Fuzz & Splinter
Alexi Tsioris produces a cosmos of extremely precise formulations with his works. A specific aspect of reality is conserved in them – the ephemeral, the fleeting. He inscribes in his works a line, which starts where the assumption of an entirety stops, and ends where such an assumption tries to adjust itself again, thus defining a place you assume you have always known, an area without maps; as if you had taken a route that you had always taken, only to find yourself, in the end, in a place you had never been. As such it is a very distinct form of deviation, almost like an unperceived reversal …
It is in the nature of the monotype that during its production the resulting image can be found on the opposite side. The process of drawing is transferred in an inverted, mirror-like relationship into the monotype itself. When the moment, the ‘now’ of the drawing, hides in a place beyond perception, namely a place underneath the tools of inscription (Derrida), it becomes radicalized through the monotype. Since the gesture against the obvious visible is anticipated on multiple levels in Alexi Tsioris’s work, another type of transparency emerges from his monotypes – the ‘blind spot’ of presence appears. Tsioris’s work finds its materialization – be it in the transferal of the monotype into sculptures or prints – in the moment just before dissolution, thus inserting the non static into the static. An initial idea is mirrored back and forth so often that it slips away entirely: layering and rewriting takes place; vestiges of the process exist under these layers and are kept in their state of dissolution. Tsioris embraces an idea and begins to break it down, to atomise it. He pushes it towards an edge and in the moment when it, the idea, teeters on this edge, threatening to tip over, he creates a form – in the metaphorical sense ‘fuzz and splinters’ emerge.
Busts, heads, portraits all disappear and reassemble themselves from soft, hand-formed bulges, as if all the strands of hair that covered Mary Magdalene’s body had congregated here. Formal and mimetic similarities are avoided. No archetypical pattern of thinking about the head occurs, precise coincidence takes hold, random splinters come together.

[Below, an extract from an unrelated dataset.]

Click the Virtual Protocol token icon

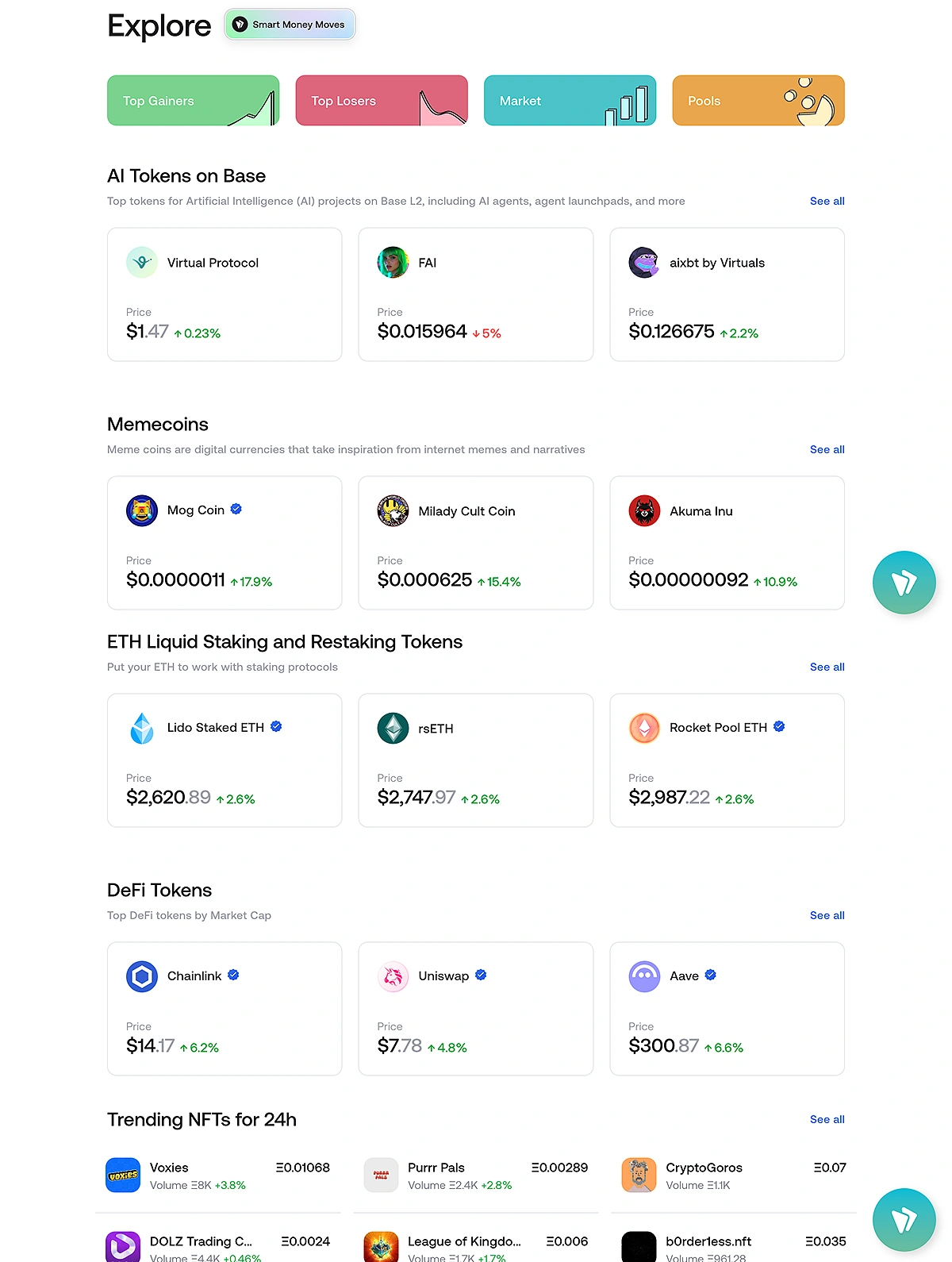click(x=142, y=263)
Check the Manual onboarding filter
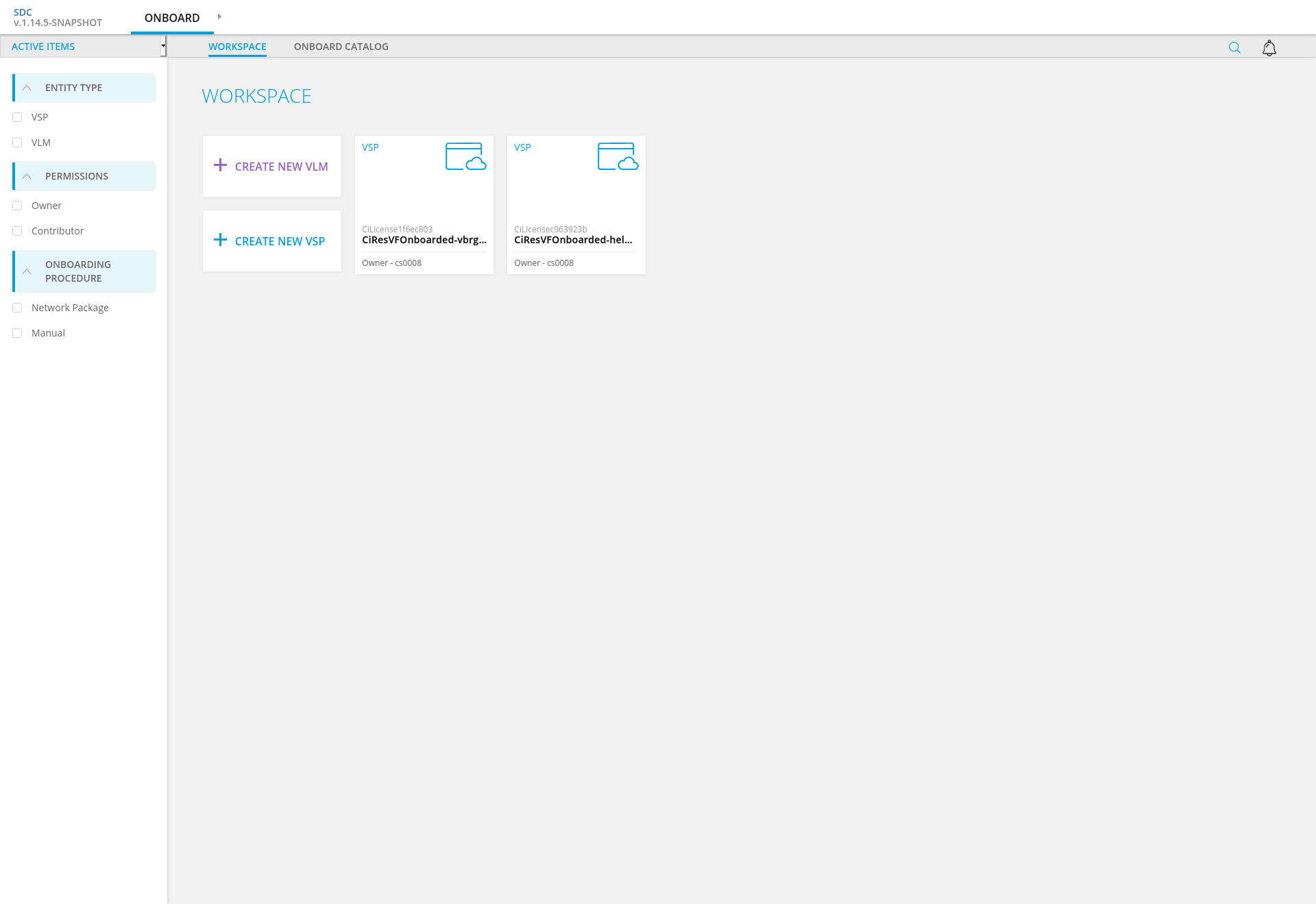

The history of this sculptural form, this topos, asserts that it has lost its unifying narrative.
A pile of monolithic blocks from dyed silicon, positioned in obstinate shelves reminiscent of an archive, draw a line from what was once a sculpture – perhaps the original idea of a three dimensional thickening – to what Tsioris merely leaves behind as a remainder of it.
To briefly indicate the dimension these works touch upon: the particular finds itself in an always repeatedly strange relation to the universal; the tears in this relation provide a view into a non-cartographic region of art, there where representation tips into pure presence.